"Yarının işini bugünden yapma." En güzide Türk atasözlerinden biridir. Duymadınız mı?
Siz muhtemelen "Bugünün işini yarına bırakma"yı biliyorsunuzdur. Hele iyi bakın, bu da onun kardeşidir: "Yarının işini bugünden yapma." Devletin hep birlikte tanık olduğumuz bütün bu "Newroz gününde kutlanır" inadı da -küçük hesapların dışında- bu atasözünden alır kaynağını. Cümle içinde kullanıyorum:
"Efendim bu durum her şeyden önce bayramın kendisine saygısızlık. Yarının işini bugünden yapmayalım. Lütfen!"
Türkiye'den pek fark edilmese de, Türk disiplininin bu yanı beynelmilel çevrelerde çok iyi bilinir, hatta Alman disipliniyle olan akrabalığına gönderme yapılarak "Türkler sakın Orta Asya'dan değil de Orta Avrupa'dan gelmiş olmasınlar" diye latifeler edilir.
Sadede gelelim; Türkler bayramlar gününde kutlanmazsa çok kızarlar ve, Avrupa ya da Asya, bir yerin "orta" kısmından gelmişlerdir bu topraklara, Kürtler ise binyıllardır buradadırlar.
Evet, hep dağlarda eğleştikleri için Fransız Devrimi sonrası tüm dünyaya yayılan ve bütün imparatorluklar gibi Osmanlı'nın da nasibini aldığı milliyetçilik dalgasına uzak düşmüş, bağımsızlık furyasını kaçırmışlardır...
Ama bu uzaklıkları ve Kürtçeleri sayesinde kültürlerini ve Newroz gibi bir bayramı korumayı da bilmişlerdir.

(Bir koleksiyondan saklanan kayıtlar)
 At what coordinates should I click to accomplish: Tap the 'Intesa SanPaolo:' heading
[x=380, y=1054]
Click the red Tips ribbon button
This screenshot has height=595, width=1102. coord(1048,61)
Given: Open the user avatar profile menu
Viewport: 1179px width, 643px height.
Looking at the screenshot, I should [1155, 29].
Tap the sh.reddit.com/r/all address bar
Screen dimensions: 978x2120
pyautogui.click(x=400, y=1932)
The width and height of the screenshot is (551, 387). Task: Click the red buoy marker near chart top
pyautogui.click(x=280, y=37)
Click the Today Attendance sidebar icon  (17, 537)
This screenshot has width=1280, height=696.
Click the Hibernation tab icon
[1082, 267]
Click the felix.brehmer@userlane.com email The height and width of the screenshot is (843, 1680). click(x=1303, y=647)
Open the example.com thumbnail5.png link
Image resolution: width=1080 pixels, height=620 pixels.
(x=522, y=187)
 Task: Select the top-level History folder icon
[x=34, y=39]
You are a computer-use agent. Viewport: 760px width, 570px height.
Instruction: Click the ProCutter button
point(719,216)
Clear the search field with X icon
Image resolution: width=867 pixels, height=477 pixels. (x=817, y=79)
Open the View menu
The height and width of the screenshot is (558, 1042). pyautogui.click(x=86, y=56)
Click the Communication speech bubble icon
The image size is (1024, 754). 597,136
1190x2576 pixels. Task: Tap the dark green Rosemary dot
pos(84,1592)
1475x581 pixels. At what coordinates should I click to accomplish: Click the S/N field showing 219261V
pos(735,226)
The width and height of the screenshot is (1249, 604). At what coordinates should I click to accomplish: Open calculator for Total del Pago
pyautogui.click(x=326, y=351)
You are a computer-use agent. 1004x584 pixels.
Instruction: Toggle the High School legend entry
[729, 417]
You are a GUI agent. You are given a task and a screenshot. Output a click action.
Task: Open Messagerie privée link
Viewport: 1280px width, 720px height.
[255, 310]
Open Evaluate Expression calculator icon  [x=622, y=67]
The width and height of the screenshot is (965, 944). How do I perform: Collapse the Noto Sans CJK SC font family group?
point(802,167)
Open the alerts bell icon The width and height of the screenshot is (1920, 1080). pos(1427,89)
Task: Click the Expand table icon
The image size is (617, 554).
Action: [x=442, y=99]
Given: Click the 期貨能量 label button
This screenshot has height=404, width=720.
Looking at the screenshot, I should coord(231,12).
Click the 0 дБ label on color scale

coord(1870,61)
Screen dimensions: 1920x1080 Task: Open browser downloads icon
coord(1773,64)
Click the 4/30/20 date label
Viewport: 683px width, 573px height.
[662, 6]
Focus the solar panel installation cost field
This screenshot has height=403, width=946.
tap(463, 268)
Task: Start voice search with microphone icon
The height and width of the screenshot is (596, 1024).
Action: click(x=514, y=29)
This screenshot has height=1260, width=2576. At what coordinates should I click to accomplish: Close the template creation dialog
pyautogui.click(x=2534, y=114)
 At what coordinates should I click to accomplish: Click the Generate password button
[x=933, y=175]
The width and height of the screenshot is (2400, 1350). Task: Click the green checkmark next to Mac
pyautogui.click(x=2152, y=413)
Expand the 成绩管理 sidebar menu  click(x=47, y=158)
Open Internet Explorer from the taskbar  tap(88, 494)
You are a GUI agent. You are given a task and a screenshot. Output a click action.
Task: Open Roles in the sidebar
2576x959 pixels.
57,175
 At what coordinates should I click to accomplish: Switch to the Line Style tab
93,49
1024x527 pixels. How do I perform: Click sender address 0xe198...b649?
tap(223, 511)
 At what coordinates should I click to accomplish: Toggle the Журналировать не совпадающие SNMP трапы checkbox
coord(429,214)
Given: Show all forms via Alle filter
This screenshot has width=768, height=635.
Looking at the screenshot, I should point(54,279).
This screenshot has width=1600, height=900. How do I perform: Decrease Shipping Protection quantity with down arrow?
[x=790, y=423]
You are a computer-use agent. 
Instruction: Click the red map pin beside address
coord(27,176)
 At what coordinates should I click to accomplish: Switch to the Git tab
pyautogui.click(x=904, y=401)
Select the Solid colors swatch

Yapacaklarınız:
#1 Newroz yazısında "Sadede gelelim; Türkler" sözlerinden aşağıya, "korumayı da bilmişlerdir." sözlerine kadar uzanan bölümü yeniden yazın; bunu yaparken "dağlarda" yerine "yaylalarda" koyun.
#2 Aşağıdaki ifadeler Newroz yazısıyla uyuşuyor mu? Her biri için evet ya da hayır deyin ve kararı belirleyen sözleri yazıdan aynen alıntılayın.
(a) Kürtler binyıllardır bu topraklardadır.
(b) Kürtler, Fransız Devrimi sonrası yayılan milliyetçilik dalgasına katılmıştır.
(c) Türk disiplininin bu yanı beynelmilel çevrelerde çok iyi bilinir.
#3 Newroz yazısını, son cümlesinin ardından sürdürün.

Yazılı Yanıtlar:
#1
Sadede gelelim; Türkler bayramlar gününde kutlanmazsa çok kızarlar ve, Avrupa ya da Asya, bir yerin "orta" kısmından gelmişlerdir bu topraklara, Kürtler ise binyıllardır buradadırlar.
Evet, hep yaylalarda eğleştikleri için Fransız Devrimi sonrası tüm dünyaya yayılan ve bütün imparatorluklar gibi Osmanlı'nın da nasibini aldığı milliyetçilik dalgasına uzak düşmüş, bağımsızlık furyasını kaçırmışlardır...
Ama bu uzaklıkları ve Kürtçeleri sayesinde kültürlerini ve Newroz gibi bir bayramı korumayı da bilmişlerdir.

#2
(a) Evet: "Kürtler ise binyıllardır buradadırlar"
(b) Hayır: "milliyetçilik dalgasına uzak düşmüş, bağımsızlık furyasını kaçırmışlardır"
(c) Evet: "Türk disiplininin bu yanı beynelmilel çevrelerde çok iyi bilinir"

#3
Kürtlerin İber Yarımadası'ndaki kardeşleri, yoldaşları ve kader arkadaşları Basklar o topraklarda ne kadar eski olduklarını anlatmak için "Daha Tanrı, Tanrı olmadan önce biz Basklar vardık ve buradaydık" derler.
Ve gerçekten de öyledirler: Ortega y Gasset tanrı mefhumu olmayan Baskların Hıristiyanlığı da uzun zaman kabul etmediklerini ve ancak yüzyıllar sonra tanrı mefhumu için Bask dilinde "Yukarıdaki efendi" anlamına gelen "jaungoikoa" kelimesini kullanmaya başladıklarını söyler.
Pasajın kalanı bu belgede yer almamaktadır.